Berharap Aksi Borong Berlanjut

Untuk perdagangan hari ini, positifnya kinerja Wall Street bisa menjadi sentimen positif bagi IHSG. Biasanya pencapaian Wall Street akan mewarnai perjalanan bursa saham Asia, dan jika positif maka diharapkan bisa diikuti oleh Indonesia.
Pelaku pasar juga perlu terus mencermati perkembangan negosiasi perdagangan AS-China. Meski Trump berkali-kali menyebut dirinya kurang puas, tetapi Beijing belum menunjukkan sikap serupa. Bahkan terlihat China begitu sabar menghadapi ulah Trump.

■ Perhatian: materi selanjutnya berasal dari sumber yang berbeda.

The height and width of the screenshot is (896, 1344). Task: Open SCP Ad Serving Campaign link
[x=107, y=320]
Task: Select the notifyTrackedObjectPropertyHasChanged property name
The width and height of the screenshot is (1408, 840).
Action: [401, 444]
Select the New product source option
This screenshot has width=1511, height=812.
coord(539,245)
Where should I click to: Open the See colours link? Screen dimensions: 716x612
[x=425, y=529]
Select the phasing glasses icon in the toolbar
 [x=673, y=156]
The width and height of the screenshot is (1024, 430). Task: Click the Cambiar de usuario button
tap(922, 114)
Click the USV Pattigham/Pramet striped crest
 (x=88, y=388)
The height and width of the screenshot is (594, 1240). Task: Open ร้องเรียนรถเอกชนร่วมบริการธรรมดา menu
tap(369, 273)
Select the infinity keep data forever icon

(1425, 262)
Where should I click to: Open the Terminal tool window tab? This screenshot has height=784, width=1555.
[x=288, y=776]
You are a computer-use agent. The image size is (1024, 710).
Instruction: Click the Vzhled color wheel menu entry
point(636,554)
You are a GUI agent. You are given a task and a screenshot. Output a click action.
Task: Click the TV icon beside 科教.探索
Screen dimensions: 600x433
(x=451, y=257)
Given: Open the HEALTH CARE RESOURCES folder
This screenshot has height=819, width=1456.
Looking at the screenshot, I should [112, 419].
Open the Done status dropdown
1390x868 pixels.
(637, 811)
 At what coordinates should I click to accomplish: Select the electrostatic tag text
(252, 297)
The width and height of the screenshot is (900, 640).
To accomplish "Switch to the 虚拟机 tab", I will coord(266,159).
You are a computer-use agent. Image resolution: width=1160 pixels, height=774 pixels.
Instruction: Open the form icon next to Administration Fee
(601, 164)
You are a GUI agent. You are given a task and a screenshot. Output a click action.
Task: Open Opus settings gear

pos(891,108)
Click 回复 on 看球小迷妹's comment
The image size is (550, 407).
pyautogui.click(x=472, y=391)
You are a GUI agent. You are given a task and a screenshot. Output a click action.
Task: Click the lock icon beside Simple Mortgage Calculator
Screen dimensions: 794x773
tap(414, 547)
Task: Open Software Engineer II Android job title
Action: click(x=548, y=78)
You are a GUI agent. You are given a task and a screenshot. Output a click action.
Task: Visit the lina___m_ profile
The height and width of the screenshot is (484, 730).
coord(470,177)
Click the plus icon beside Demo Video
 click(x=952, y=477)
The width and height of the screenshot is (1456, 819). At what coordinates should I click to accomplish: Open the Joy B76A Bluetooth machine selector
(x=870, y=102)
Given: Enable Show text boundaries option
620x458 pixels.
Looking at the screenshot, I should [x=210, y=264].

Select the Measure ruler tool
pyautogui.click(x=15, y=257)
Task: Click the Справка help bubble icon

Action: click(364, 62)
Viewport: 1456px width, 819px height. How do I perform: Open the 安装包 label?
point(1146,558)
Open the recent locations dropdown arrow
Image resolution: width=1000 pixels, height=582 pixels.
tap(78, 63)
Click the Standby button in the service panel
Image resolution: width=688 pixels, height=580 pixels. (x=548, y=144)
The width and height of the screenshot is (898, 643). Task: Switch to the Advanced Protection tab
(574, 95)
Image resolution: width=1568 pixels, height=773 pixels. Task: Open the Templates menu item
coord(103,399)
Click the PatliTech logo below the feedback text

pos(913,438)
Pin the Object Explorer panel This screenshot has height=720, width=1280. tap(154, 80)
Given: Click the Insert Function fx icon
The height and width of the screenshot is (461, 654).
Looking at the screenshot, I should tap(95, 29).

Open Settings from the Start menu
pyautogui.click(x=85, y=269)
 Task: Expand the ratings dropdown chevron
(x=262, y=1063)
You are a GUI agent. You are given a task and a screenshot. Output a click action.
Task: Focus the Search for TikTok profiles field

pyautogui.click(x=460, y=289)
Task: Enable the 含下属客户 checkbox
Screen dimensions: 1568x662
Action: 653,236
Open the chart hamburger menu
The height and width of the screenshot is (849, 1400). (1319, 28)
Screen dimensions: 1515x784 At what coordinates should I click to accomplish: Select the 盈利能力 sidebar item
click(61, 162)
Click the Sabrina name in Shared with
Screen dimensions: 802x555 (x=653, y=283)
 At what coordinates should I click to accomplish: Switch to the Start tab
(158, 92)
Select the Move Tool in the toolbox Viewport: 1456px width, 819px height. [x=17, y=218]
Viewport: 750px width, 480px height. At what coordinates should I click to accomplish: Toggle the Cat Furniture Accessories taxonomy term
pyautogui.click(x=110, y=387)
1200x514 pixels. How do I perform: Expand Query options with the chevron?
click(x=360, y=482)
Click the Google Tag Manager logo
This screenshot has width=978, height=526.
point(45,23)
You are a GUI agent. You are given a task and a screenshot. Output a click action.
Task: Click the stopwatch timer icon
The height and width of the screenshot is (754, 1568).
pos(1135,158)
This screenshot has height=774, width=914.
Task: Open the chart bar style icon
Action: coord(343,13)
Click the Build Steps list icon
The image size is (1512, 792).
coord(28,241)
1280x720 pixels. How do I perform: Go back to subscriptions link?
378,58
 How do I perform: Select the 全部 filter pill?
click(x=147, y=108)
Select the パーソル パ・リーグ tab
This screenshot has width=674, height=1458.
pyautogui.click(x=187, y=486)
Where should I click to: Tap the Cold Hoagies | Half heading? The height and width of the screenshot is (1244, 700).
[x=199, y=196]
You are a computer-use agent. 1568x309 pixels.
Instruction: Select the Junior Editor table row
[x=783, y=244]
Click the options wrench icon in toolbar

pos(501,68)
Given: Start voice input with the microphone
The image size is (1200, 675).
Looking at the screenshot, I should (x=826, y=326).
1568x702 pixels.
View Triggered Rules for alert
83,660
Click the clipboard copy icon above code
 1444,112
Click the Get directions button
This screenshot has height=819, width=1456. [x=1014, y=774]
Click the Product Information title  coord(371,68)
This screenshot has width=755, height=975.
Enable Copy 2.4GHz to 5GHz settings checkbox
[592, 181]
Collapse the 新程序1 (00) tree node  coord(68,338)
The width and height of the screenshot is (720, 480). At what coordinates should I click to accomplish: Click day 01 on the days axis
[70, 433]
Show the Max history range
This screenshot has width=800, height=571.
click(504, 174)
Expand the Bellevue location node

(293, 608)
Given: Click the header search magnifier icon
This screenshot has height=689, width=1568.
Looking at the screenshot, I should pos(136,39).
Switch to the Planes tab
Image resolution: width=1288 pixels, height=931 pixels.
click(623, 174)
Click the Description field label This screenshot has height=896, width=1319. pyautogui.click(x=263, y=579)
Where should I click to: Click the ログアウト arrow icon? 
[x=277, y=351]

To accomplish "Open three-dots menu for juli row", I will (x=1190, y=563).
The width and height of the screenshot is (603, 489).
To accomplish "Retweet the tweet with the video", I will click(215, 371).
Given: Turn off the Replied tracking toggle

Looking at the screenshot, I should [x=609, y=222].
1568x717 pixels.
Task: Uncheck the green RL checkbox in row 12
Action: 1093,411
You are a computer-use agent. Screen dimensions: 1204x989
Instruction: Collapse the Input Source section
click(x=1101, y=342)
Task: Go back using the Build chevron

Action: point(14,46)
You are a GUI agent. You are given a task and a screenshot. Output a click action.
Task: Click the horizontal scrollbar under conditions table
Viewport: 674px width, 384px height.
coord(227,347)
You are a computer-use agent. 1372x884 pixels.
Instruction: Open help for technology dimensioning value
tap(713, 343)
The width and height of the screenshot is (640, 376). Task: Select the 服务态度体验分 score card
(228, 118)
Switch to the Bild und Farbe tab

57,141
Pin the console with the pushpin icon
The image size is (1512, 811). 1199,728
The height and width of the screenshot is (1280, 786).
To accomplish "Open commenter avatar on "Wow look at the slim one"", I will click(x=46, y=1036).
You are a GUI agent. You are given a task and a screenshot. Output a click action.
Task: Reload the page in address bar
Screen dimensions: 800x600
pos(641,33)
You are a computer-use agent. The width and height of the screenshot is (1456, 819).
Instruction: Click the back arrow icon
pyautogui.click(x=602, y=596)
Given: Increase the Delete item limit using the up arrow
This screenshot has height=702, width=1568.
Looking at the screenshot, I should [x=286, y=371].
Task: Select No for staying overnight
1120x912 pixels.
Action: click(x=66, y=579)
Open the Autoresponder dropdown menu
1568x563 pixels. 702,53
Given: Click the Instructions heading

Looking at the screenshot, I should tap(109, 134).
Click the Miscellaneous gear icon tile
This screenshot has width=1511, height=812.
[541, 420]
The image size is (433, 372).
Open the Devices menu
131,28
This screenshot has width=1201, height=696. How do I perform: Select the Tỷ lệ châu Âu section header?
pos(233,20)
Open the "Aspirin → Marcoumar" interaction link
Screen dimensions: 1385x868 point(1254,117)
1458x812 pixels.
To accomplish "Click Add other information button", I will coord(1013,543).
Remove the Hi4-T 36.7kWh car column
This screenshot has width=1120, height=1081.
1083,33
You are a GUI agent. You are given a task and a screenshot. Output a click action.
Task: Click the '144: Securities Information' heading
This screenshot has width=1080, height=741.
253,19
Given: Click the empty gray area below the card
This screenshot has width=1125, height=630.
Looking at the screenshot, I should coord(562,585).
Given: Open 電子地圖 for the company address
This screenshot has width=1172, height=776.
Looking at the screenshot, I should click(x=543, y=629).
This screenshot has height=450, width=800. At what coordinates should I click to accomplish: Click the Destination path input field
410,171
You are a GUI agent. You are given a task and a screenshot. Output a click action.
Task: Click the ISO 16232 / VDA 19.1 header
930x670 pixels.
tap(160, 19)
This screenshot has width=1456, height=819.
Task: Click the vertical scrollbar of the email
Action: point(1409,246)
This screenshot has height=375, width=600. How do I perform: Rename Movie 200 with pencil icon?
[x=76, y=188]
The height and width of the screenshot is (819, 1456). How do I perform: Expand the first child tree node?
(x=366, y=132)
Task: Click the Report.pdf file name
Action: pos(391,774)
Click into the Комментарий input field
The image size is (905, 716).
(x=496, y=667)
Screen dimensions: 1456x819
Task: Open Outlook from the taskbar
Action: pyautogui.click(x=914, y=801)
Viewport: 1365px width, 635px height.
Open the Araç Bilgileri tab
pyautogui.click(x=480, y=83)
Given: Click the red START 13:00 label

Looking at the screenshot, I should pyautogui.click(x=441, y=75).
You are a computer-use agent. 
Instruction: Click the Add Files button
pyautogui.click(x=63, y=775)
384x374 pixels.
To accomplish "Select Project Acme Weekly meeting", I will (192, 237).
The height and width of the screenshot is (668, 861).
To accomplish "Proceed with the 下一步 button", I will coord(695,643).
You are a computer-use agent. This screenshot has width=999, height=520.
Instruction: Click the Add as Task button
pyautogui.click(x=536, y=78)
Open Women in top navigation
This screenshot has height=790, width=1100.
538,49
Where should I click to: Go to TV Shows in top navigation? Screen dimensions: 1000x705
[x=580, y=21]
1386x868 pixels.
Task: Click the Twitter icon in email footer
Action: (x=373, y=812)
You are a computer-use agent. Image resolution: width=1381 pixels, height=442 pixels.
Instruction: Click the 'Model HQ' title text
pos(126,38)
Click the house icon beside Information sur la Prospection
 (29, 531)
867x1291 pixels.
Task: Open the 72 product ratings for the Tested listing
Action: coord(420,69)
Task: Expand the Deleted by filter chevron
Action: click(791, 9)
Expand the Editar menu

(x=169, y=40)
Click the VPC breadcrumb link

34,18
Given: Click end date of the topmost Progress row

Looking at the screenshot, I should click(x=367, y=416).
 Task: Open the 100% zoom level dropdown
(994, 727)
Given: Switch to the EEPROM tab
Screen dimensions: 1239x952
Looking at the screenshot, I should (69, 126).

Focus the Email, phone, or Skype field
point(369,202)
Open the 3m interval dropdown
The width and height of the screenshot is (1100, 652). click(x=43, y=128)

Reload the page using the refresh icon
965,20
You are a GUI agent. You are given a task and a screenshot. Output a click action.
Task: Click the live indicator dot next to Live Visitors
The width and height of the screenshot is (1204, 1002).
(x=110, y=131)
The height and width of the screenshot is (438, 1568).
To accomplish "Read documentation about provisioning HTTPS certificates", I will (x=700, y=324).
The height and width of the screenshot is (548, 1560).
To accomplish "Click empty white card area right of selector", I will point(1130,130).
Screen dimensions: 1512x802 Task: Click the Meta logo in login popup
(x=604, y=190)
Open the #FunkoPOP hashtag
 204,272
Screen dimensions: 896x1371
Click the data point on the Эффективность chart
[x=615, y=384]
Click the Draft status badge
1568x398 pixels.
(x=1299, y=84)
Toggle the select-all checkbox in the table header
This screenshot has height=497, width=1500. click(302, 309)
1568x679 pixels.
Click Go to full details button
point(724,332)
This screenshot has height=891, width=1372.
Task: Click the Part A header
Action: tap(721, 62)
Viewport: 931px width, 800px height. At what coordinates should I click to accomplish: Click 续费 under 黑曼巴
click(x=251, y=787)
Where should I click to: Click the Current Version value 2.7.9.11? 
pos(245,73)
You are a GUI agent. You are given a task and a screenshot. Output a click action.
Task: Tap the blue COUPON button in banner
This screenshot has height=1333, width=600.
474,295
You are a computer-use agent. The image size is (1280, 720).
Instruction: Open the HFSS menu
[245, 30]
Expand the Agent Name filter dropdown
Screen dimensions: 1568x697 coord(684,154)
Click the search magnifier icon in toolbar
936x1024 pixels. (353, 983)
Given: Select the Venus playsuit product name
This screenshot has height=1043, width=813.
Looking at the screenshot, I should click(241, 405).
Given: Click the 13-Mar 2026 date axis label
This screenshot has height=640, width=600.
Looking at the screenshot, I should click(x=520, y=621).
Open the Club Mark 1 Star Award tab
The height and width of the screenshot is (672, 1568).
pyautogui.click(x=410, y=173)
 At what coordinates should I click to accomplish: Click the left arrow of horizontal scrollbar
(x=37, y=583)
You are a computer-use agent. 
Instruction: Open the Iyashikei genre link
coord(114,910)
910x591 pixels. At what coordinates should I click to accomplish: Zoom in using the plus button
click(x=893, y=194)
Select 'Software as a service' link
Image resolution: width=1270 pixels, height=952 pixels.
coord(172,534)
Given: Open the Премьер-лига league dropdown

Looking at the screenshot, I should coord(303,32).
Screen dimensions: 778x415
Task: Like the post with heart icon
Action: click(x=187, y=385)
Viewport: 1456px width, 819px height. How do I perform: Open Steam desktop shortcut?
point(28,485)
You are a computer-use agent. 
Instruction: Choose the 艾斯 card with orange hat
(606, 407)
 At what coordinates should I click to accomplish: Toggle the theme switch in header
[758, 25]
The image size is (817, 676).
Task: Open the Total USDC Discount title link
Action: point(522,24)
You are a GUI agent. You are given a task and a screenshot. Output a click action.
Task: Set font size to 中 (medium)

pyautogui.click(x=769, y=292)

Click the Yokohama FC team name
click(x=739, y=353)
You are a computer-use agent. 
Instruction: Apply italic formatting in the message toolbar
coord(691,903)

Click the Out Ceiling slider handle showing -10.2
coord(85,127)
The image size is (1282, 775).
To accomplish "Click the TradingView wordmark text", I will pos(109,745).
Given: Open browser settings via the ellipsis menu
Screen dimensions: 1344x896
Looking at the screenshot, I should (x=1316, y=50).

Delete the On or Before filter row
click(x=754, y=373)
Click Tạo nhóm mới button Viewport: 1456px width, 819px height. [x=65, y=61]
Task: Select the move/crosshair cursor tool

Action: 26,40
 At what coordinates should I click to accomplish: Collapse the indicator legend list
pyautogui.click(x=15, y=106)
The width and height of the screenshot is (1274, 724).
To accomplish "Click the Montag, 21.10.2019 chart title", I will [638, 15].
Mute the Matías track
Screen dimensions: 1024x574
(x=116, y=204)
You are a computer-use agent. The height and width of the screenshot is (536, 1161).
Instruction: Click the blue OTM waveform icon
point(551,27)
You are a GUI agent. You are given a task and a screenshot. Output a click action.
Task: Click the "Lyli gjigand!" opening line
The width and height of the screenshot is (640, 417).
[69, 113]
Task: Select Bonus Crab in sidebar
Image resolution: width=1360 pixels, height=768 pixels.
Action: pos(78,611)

Mengutip Reuters, pemerintah China dikabarkan memberi perintah kepada BUMN setempat untuk lebih banyak mengimpor minyak dan produk pertanian dari AS untuk meredakan ketegangan. Sinopec, perusahaan minyak milik negara di China, membeli 16 juta barel minyak dari AS yang akan dikirimkan bulan depan. Nilainya mencapai US$ 1,1 miliar.
“Pemerintah mendorong kami untuk membeli lebih banyak minyak dari AS. Kami ingin membeli lebih banyak, tetapi mungkin mereka tidak mampu menyediakannya,” ungkap salah seorang sumber.
Selain minyak, perusahaan China juga mulai masuk ke pasar kedelai AS. Sinograin, perusahaan pertanian milik negara di China, disebut-sebut telah memulai proses untuk mengangkut kedelai AS ke Negeri Tirai Bambu.
“Sinograin sudah berada di pasar. Mereka menanyakan kepada pemasok di AS apakah bisa mengirimkan kedelai pada Agustus dan seterusnya,” tutur seorang sumber.
Sikap China memberi harapan bahwa komitmen untuk menyelesaikan friksi dagang masih berjalan. Namun jika Trump terus berulah dengan mengeluarkan pernyataan yang membuat telinga panas, maka bukan tidak mungkin China akan menanggapinya secara emosional. Oleh karena itu, investor sepertinya layak untuk terus memantau dinamika isu perang dagang ini.
Kemudian, pelaku pasar juga mungkin masih perlu waspada dengan perkembangan nilai tukar dolar AS. Setelah rilis minutes of meeting The Fed, greenback seolah mendapatkan doping dan menguat cukup signifikan. Dollar Index, yang menggambarkan posisi dolar AS di hadapan enam mata uang utama, saat ini naik sampai 0,36%.
Pernyataan para petinggi The Fed yang akan menghapus kata ‘akomodatif’ dalam kebijakan moneter membuat pasar semakin yakin akan ada kenaikan suku bunga pada pertemuan Juni mendatang. Menurut Federal Funds Futures, probabilitas kenaikan suku bunga acuan sebesar 25 basis poin mencapai 90%.
Sikap (stance) The Fed yang cenderung hawkish ini membuat dolar AS kembali diburu investor. Memegang dolar AS akan menguntungkan dalam situasi kenaikan suku bunga di negara tersebut, karena nilainya akan naik.
Apresiasi dolar AS yang masih berlanjut berpotensi untuk menekan rupiah. Kemarin, rupiah sudah melemah 0,49% terhadap dolar AS.
Faktor domestik juga bisa menjadi pemberat rupiah. Biasanya sebulan sebelum Idul Fitri aktivitas perdagangan akan mencapai puncaknya. Jadi, kebutuhan dolar AS memang sedang tinggi-tingginya pada bulan ini sehingga depresiasi rupiah menjadi semakin sulit untuk diredam.
Pelemahan rupiah bukan kabar baik buat IHSG. Memiliki aset berbasis rupiah menjadi tidak menguntungkan ketika nilainya turun.
Namun, IHSG masih punya harapan untuk menguat karena harga aset yang terjangkau. Sejak awal tahun sampai kemarin, IHSG sudah terkoreksi 8,87%. Akibatnya, harga aset menjadi murah dan siap diborong. Berlanjutnya aksi borong bisa menjadi obat kuat bagi IHSG.
Selain itu, valuasi IHSG juga sudah di bawah sejumlah bursa saham Asia. Saat ini, Price to Earnings Rasio (P/E) ada di 16,19 kali. Lebih rendah ketimbang KLCI yang 16,43 kali, SETI 16,56 kali, PSI (Filipina) 19,29 kali, sampai Nifty (India) 20,51 kali. Valuasi IHSG masih kompetitif dan bisa menjadi salah satu alternatif bagi investor global.